L’ Unione europea accusa l’Italia di usare le deroghe a raffica per ampliare la stagione oltre i paletti posti dalla comunità scientifica? E il partito delle caccia no limits anziché restringere i confini della stagione venatoria chiede di allargarli. Questa l’accusa che era stata rivolta all’iniziativa leghista di modifica della legge quadro sull’attività venatoria. E il blitz questa volta sembra proprio non essere riuscito, e il codicillo incriminato è stato bocciato: con una posizione trasversale di maggioranza, opposizione e Governo, la Camera dei Deputati ha chiesto e ottenuto il ritiro dell’emendamento alla Legge Comunitaria 2009 dell’onorevole Pini, con cui si proponeva l’estensione della stagione venatoria oltre i limiti che attualmente la legge 157/92 prevede tra il 1* settembre e il 31 gennaio.
La modifica proposta in Parlamento avrebbe cassato la definizione precisa dei confini della stagione venatoria (primo settembre – 31 gennaio) sostituendola con una formula generica che avrebbe aperto le porte ad altre deroghe.
L’Italia si è già trovata sotto i riflettori di Bruxelles per un uso un po’ sospetto e per l’applicazione disinvolta delle deroghe, ampliamento utilizzato dalle regioni, anche la Lombardia, uno strumento che dovrebbe essere usato per ragioni eccezionali e che invece in alcune regioni è utilizzato in modo sistematico per scavalcare di fatto le norme di tutela.
A cercare di scardinare la legge quadro questa volta era appunto una modifica di paternità leghista ritirata in extremis. Questa avrebbe portato a una modifica dei confini della stagione venatoria, secondo gli oppositori, causando la “libertà di sparare in piena stagione turistica estiva, e a febbraio, uccidendo i migratori che volano verso la riproduzione”.

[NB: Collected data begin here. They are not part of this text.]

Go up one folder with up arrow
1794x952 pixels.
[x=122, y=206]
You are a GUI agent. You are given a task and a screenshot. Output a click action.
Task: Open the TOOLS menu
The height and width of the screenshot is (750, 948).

I riflettori dell’opinione pubblica sulla vicenda hanno con tutta probabilità attenuato l’iniziativa dei “Cacciatori” e fatto ritirare la proposta di legge. Cassate in Parlamento anche le proposte di modifica della legge quadro di cui si era già molto discusso: in particolare la contestatissima liberalizzazione dell’uso degli zimbelli come esca e l’estensione anche ai sedicenni della possibilità di imbracciare un fucile e andare a caccia.